DATA TO USE

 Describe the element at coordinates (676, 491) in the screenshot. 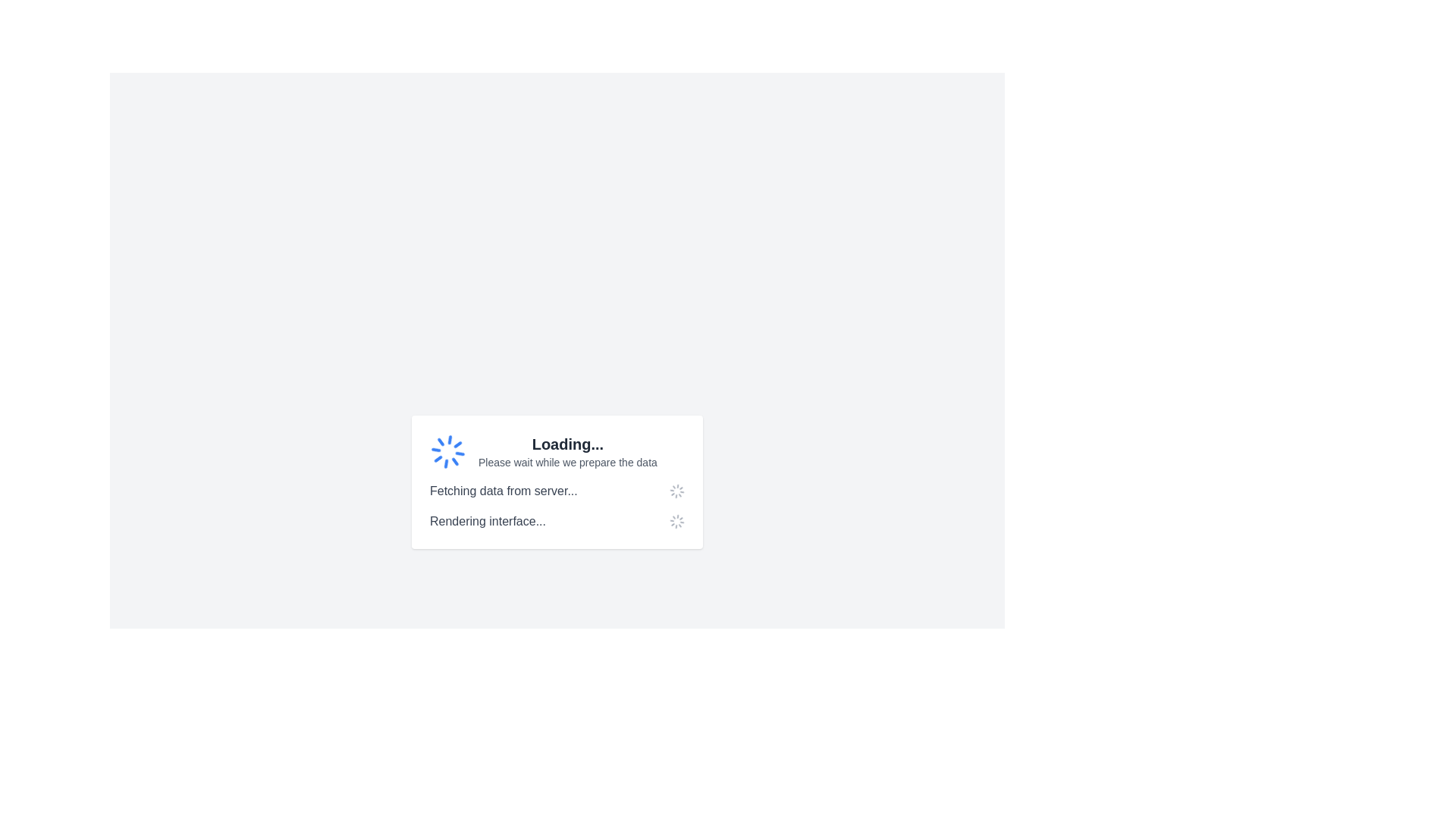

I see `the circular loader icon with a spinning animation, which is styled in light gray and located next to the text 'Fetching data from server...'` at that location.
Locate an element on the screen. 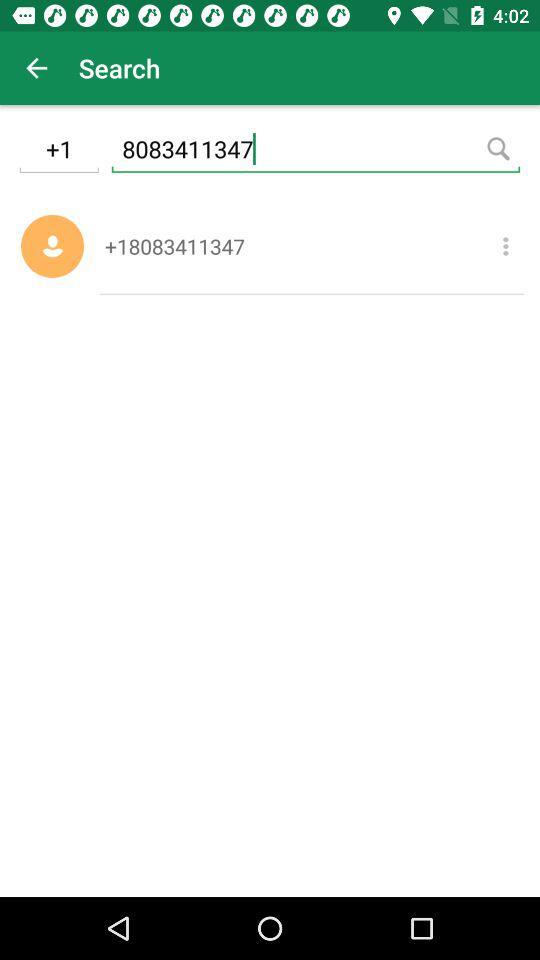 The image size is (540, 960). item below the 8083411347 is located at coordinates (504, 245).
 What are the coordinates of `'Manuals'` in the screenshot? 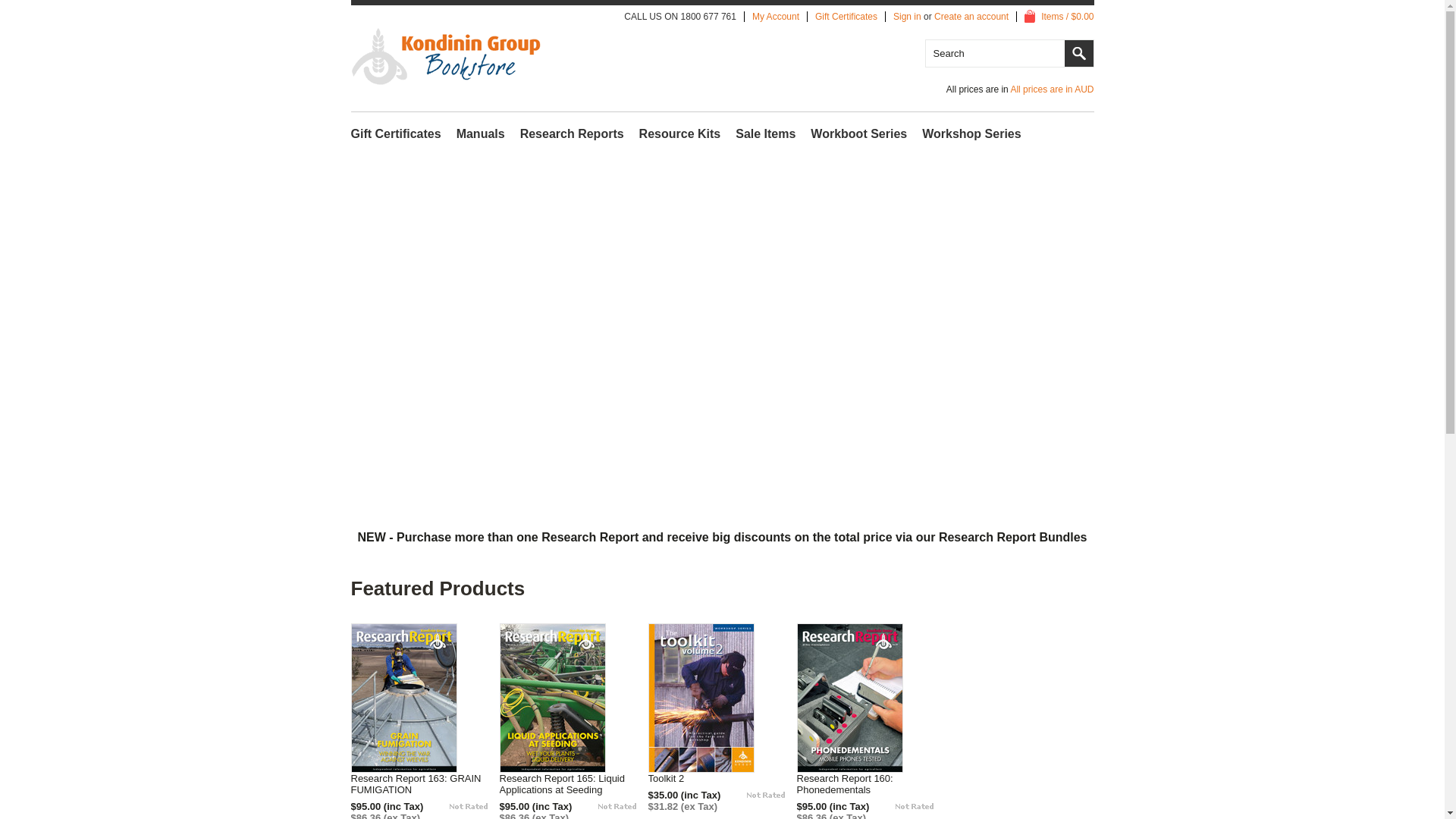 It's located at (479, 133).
* * *
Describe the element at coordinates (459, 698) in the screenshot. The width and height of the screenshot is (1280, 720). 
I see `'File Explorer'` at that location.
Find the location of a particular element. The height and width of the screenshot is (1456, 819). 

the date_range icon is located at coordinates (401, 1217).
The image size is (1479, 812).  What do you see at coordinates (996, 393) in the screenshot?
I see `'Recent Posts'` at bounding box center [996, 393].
--
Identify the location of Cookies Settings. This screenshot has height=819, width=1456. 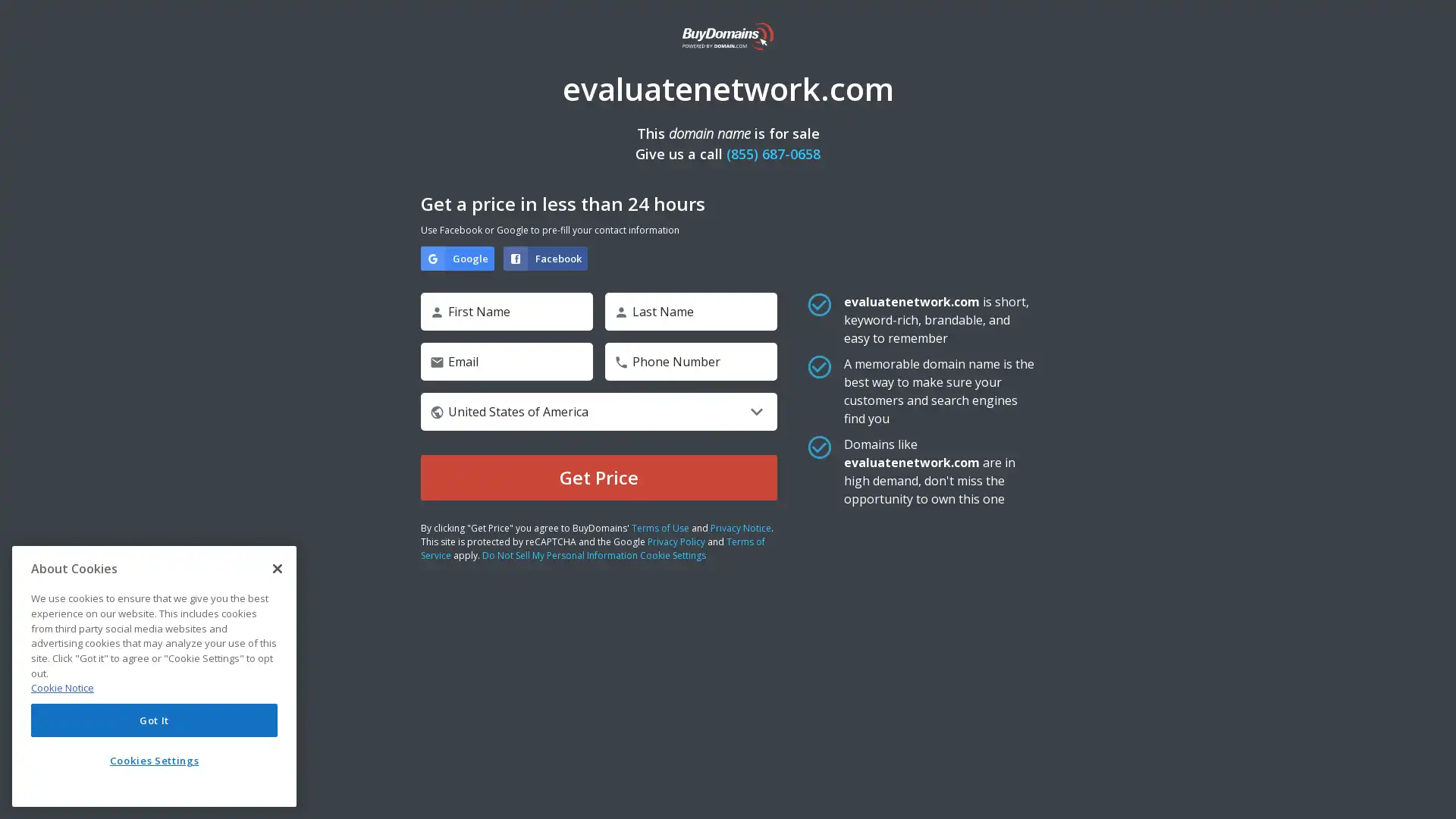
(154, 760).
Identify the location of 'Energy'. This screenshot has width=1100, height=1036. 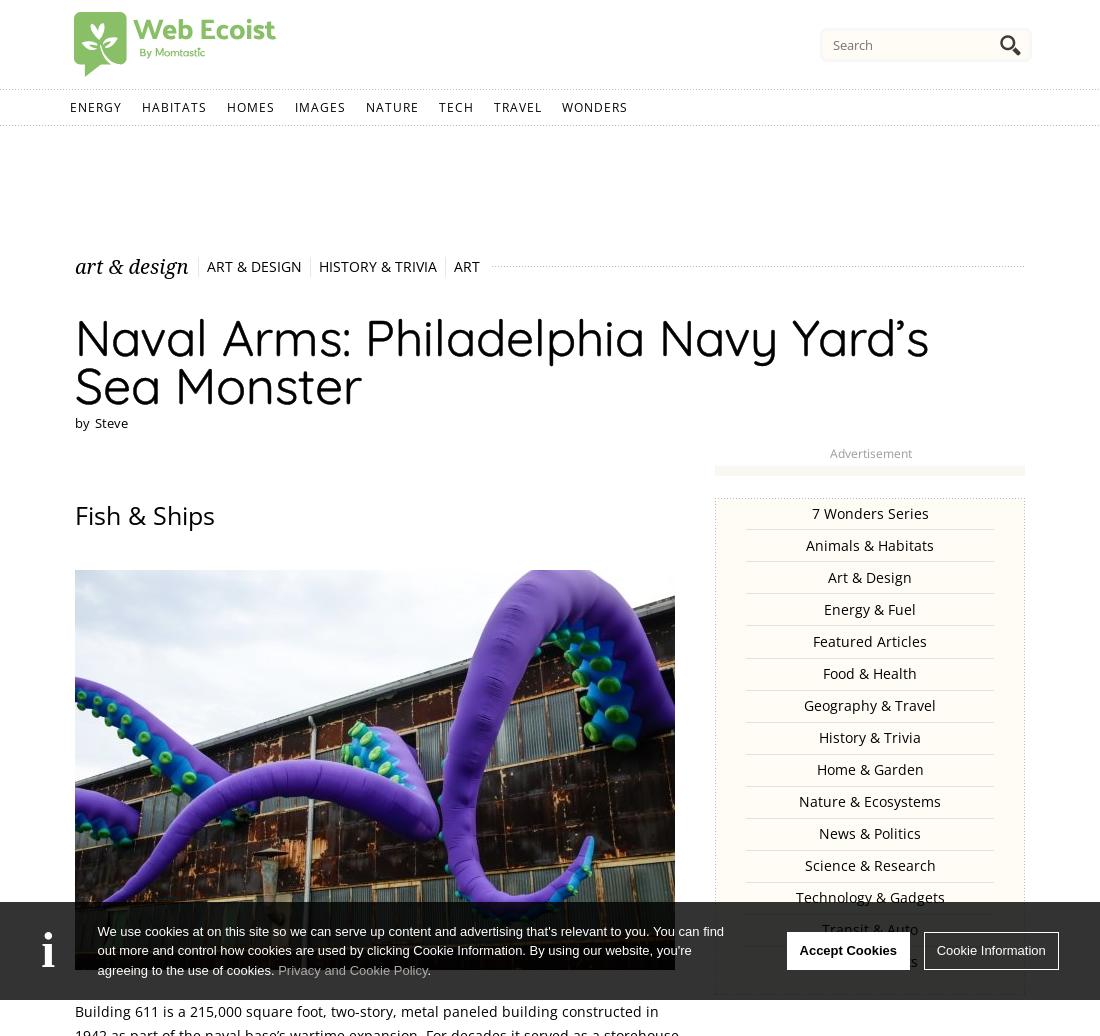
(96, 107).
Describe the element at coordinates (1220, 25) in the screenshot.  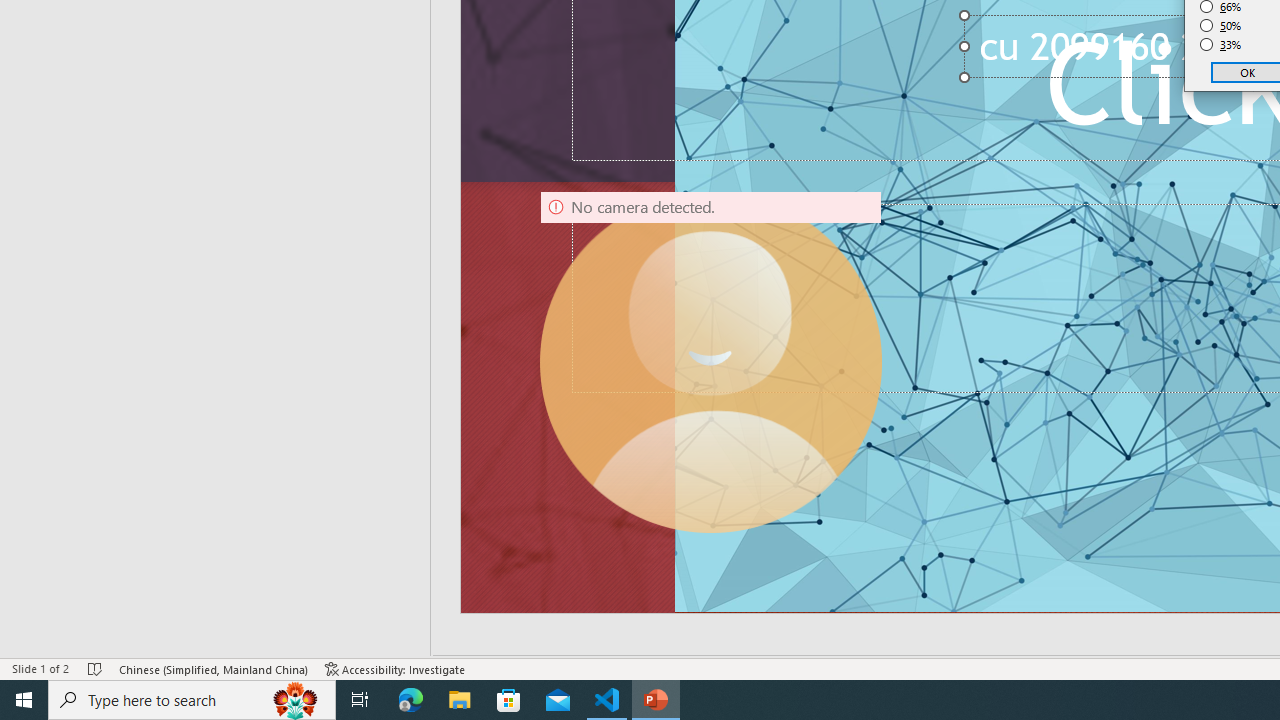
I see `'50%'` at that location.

EXERCISE DIRECTIONS
Print the entries from the line with "Find the location" up to and including the line with "center [996, 393].", repeating each line exactly.

RESPONSE FOR THIS EXERCISE
Find the location of a particular element. The height and width of the screenshot is (1456, 819). 

the date_range icon is located at coordinates (401, 1217).
The image size is (1479, 812).  What do you see at coordinates (996, 393) in the screenshot?
I see `'Recent Posts'` at bounding box center [996, 393].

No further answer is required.